The creature itself is a lifelike rod puppet, designed by the talented Cynthia Van Orthal, which was interpreted (and performed also by Hainsworth).
The supporting cast also gave a strong and impressively diverse performance(gender, age, ethnicity). Actors included Risha Tanae as Caroline (Victoria’s grief stricken mother), Rasika Ranganathan is Victoria’s loyal friend, Helena (Henry in the novel), Ty Carter as Victoria’s lover, Erich, Emily Eyre (the unfortunately doomed sister), and Trent Davis as Victoria’s innocent younger brother, William.
Each of the performers also portrays the demon spirits haunting Victoria, as she first seeks to build the creature, and then refuses to acknowledge or accept it, while finally seeking to escape and destroy it.

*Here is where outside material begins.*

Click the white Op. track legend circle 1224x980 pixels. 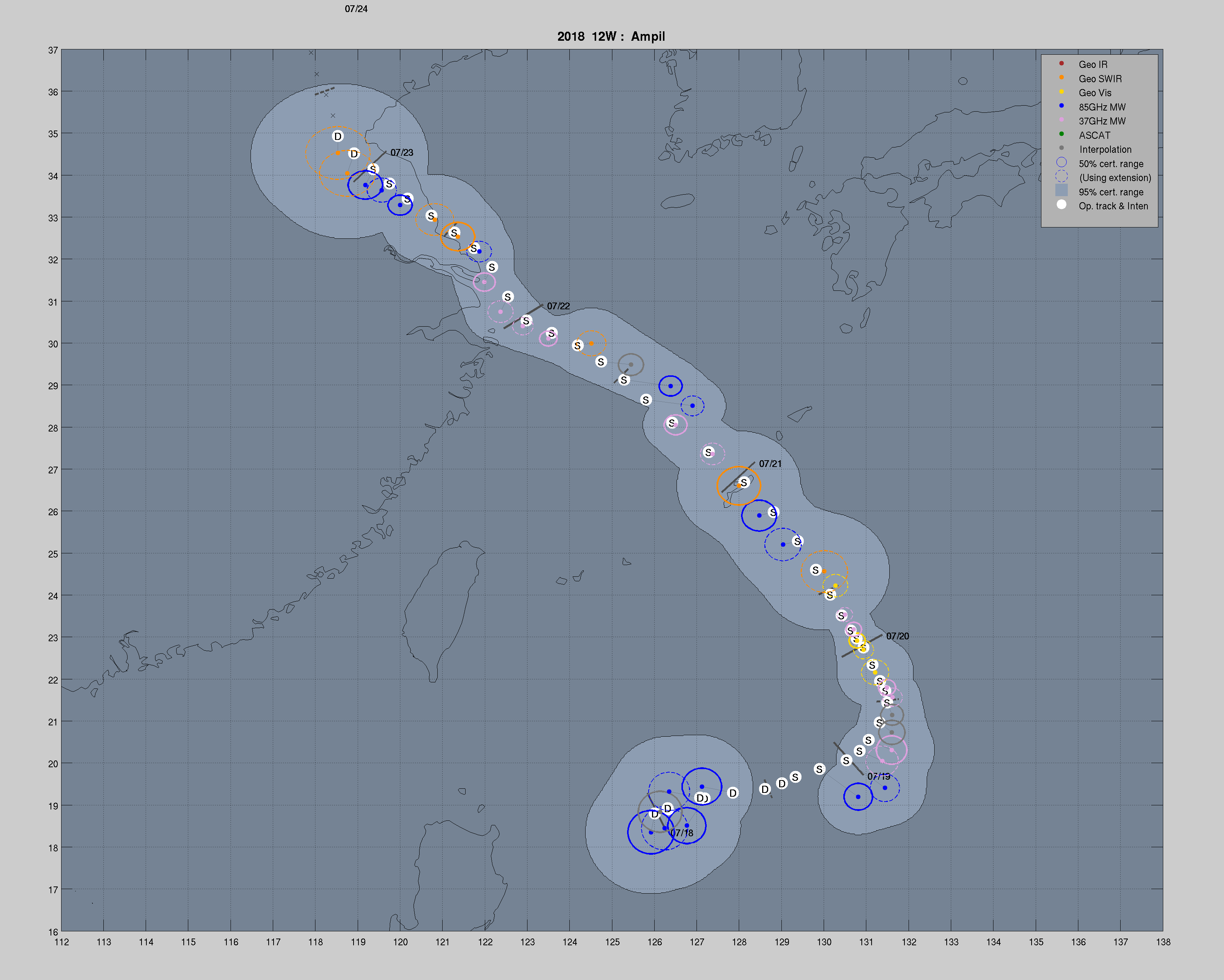[1061, 204]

I believe the best part of the play was the connection that Victoria had with her monster. The creature was meant to be her father brought back to life, yet it was reserrected as a disfigured, monstrous demon. It was also her son, a symbol of grief, that only feels lonely and wants acceptance for its creator. When Victoria refuses, the creature does whatever it takes to become “one” with Victoria, by whatever means necessary.
This newly adapted stage version of Frankenstein also delves deeply into various metaphors and themes of Shelley’s original novel. The script, adapted by Lifeline ensemble member, Robert Kauzlaric, interpreted Frankenstein’s monster as a “walking, talking personification of Grief, and how it haunts our lives…and it demands more from us than it feels like we can give…I imagined it growing in strength and power…as it consumed more and more of its creator’s psyche…an emotional journey rather than a literal one.”
Overall, the production of Lifeline Theater’s Frankenstein is a spoof, mesmerizing Halloween that will make you look and think twice about Mary Shelley’s original novel. Celebrate the story’s continuing intrigue and influence on our inner psyche, just in time for its bicentennial anniversary! Ms. Shelley would be proud.
Photos: Suzanne Plunkett
Frankenstein runs September 7 – November 11 at Lifeline Theatre, 6912 N. Glenwood Ave.
(free parking and shuttle; see below).
Regular performance times (September 20 – October 28):
Thursdays and Fridays at 7:30 p.m., Saturdays at 4 and 8 p.m., and Sundays at 4 p.m.
Ticket prices are $40 for regular single tickets, $30 for active and retired military personnel (with ID), $30 for seniors, $20 for students (with ID), $20 for rush tickets (available half hour before show time, subject to availability), and $20 for previews. Group rate for 12 or more is available upon request. Tickets may be purchased at the Lifeline Theatre Box Office, 773.761.4477, or by visiting the theater website.
Accessable Performances: The Saturday, Sep. 22, 4 p.m. performance and the Friday, Oct. 26, 7:30 p.m. performance will feature open captioning for patrons who are deaf or hard-of-hearing.
The Sunday, Oct. 7, 4 p.m. performance will feature a pre-show touch tour of the set at 2:30 p.m. and live audio description for patrons who are blind or have low vision.